Y a-t-il un débat, au Canada, qui puisse échapper à la politique ? Il semble bien que non. Même la flambée des cas de listériose a provoqué de vives réactions chez nos politiciens fédéraux qui, il faut s’en souvenir, sont sur le sentier de la guerre électorale.

Les partis de l’opposition ont dénoncé avec la plus grande vigueur un projet conservateur qui réduirait le rôle direct de l’Agence canadienne d’inspection des aliments, notamment pour l’inspection des viandes, et qui confierait de plus grandes responsabilités aux abattoirs et aux usines de transformation.
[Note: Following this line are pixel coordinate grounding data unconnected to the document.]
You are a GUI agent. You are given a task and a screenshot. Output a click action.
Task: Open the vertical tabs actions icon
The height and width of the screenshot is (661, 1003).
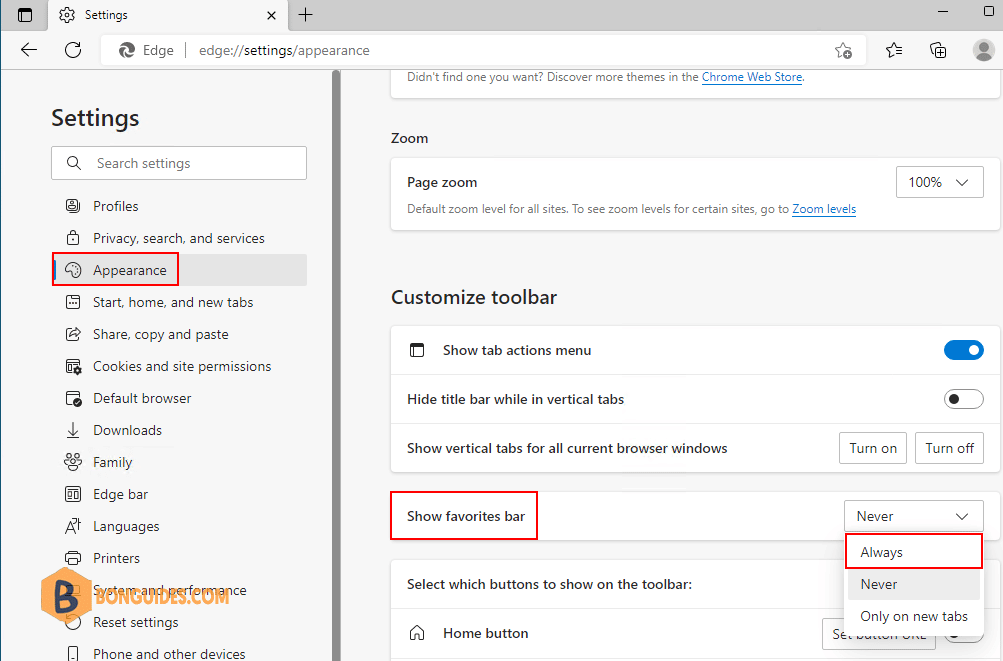(x=25, y=15)
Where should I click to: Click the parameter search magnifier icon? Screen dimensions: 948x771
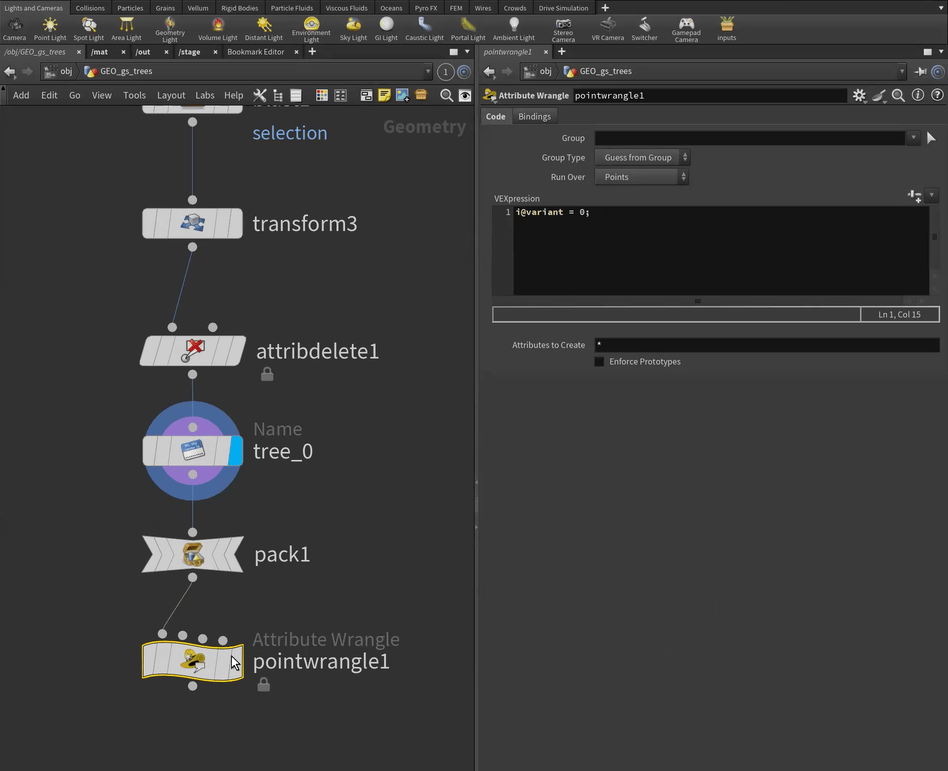pyautogui.click(x=898, y=95)
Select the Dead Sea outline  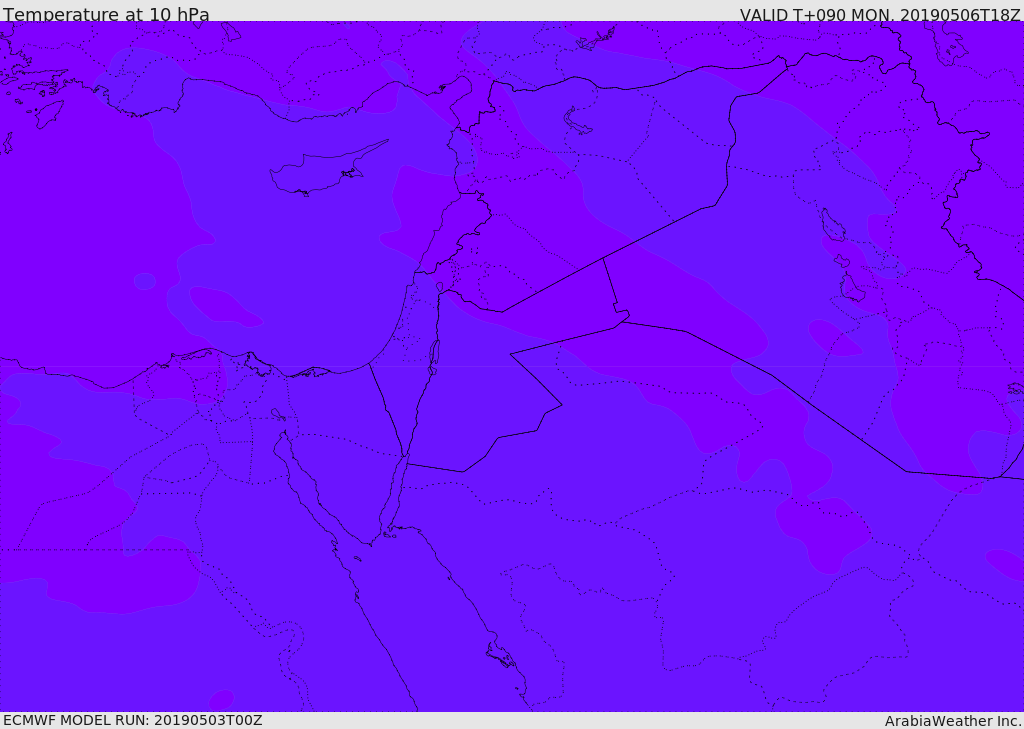[x=434, y=354]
Il n’y a évidemment pas de lien direct entre ce projet gouvernemental et la présence de la bactérie dans une usine de Maple Leaf, à Toronto. Cet accident s’est produit dans le régime de contrôle actuel. Mais l’occasion était trop belle de faire porter, par association, une partie de la responsabilité de cet incident à un gouvernement qui n’y est pour rien. En laissant entendre que, dans l’avenir, si les conservateurs sont laissés à eux-mêmes, ce sera encore pire.

Cet amalgame est possible parce que les politiciens, dans ce dossier, peuvent jouer sur deux peurs puissantes : la peur de la maladie et la peur du secteur privé.

Les questions de santé suscitent toujours de l’émotion, parce qu’elles sont associées à la maladie, à la souffrance et à la mort. Encore plus dans une période où les gens sont inquiets parce que leur système de santé connaît des ratés. À cela s’ajoutent les terreurs ataviques provoquées par le spectre d’épidémies.

Et pourtant, aussi sérieux soient-ils, les récents cas de listériose ne justifient pas tous les débordements, comme ceux de cet universitaire qui est sorti de sa réserve scientifique pour dire à La Presse que la contamination alimentaire pourrait être notre prochain 11 septembre.

Loin de moi l’idée de banaliser ce qui s’est passé. Il y a eu une dizaine de morts, une vingtaine de personnes ont été atteintes d’une infection très grave. Il y en aura sans doute plus. Mais il faut se souvenir que cette bactérie n’est pas contagieuse, que la grande majorité des humains y résistent. Et que le risque de contracter la listériose est probablement aussi grand en mangeant du chou qu’une tranche de jambon. Il faut se souvenir aussi que ce triste événement a fait moins de morts depuis une semaine que les accidents de la route et sans doute les maladies nosocomiales.

Mais une question se pose. Notre système d’inspection se détériorera-t-il si on confie plus de responsabilités au privé? Dans ce questionnement se profile la méfiance du secteur privé et l’opposition manichéenne entre bons et méchants. Les méchants du privé qui seront tentés par les compromis, les négligences et des raccourcis pour réduire les coûts et augmenter les profits. Et les bons du public au service du citoyen. Dans la même logique, on se méfiera d’ailleurs davantage des grosses entreprises, comme Maple Leaf, qui incarnent le capitalisme. Et on craindra moins les artisans et les petits producteurs, où les risques d’accident sont probablement plus grands en raison du manque de moyens et de formation .

Cette logique a ses failles. Parce qu’il y a trop de cas où l’on voit que le secteur public, prisonnier de sa propre logique, défend mal le public. À l’inverse, il y a quelque chose de simpliste à associer laxisme et logique du profit. Il suffit de voir ce qui arrive à Maple Leaf : des coûts probables de 20 millions de dollars, une chute des cours boursiers, un dommage énorme à sa réputation. C’est dans l’intérêt des entreprises de faire attention.

Ce n’est pas une apologie du laisser-faire. Les humains, les institutions, privées et publiques, ont besoin de mécanismes de contrôles, de normes à respecter, de cibles à atteindre, surtout quand il s’agit de l’intérêt public. Mais dans ce genre de dossier où l’on oppose le privé et le public, comme en santé, ou maintenant pour l’inspection des aliments, on pose mal le problème.

Il ne s’agit pas de savoir qui est responsable de la sécurité des aliments. La question ne se pose même pas. Il semble évident que la responsabilité ultime revient à l’État, qui est le chien de garde, qui définit les règles du jeu. Il s’agit plutôt de savoir ce que l’on fait, et qui le fait. Ce n’est pas parce que l’État est responsable qu’il jouera bien son rôle en faisant tout lui-même.

N’oublions pas qu’une autre bactérie, le E. coli, a fait plus de morts que la listeria, dans des hôpitaux publics. Et que certains de ces hôpitaux étaient probablement moins propres et moins salubres qu’une usine de Maple Leaf.